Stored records
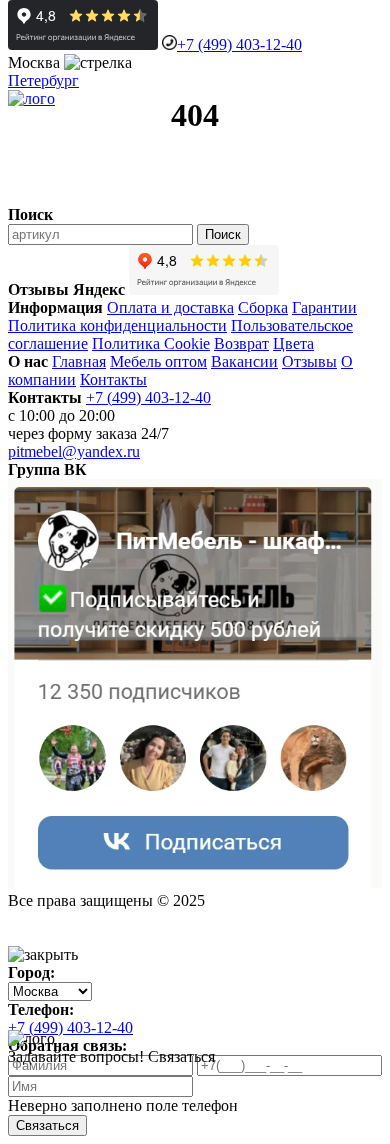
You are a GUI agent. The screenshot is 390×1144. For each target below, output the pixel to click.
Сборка (263, 307)
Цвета (293, 343)
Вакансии (244, 361)
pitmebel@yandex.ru (74, 451)
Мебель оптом (158, 361)
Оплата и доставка (170, 307)
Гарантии (324, 307)
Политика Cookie (151, 343)
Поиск (223, 234)
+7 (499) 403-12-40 (239, 44)
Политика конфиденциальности (117, 325)
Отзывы (309, 361)
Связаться (47, 1125)
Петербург (43, 80)
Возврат (241, 343)
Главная (79, 361)
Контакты (113, 379)
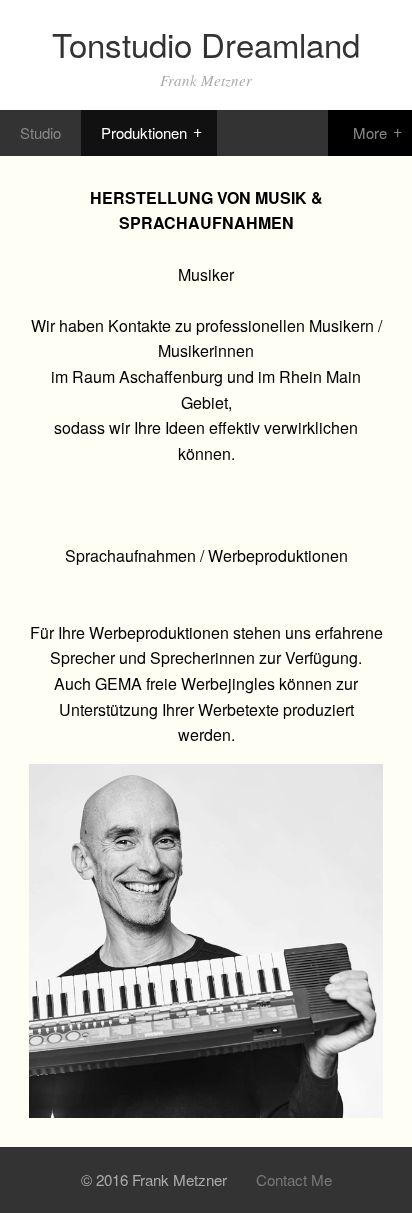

## Problem statement
Omit all images when repeating the data above exactly.

## Result for this task
You are a GUI agent. The screenshot is 390×1144. For each target below, output the pixel to click.
Сборка (263, 307)
Цвета (293, 343)
Вакансии (244, 361)
pitmebel@yandex.ru (74, 451)
Мебель оптом (158, 361)
Оплата и доставка (170, 307)
Гарантии (324, 307)
Политика Cookie (151, 343)
Поиск (223, 234)
+7 (499) 403-12-40 (239, 44)
Политика конфиденциальности (117, 325)
Отзывы (309, 361)
Связаться (47, 1125)
Петербург (43, 80)
Возврат (241, 343)
Главная (79, 361)
Контакты (113, 379)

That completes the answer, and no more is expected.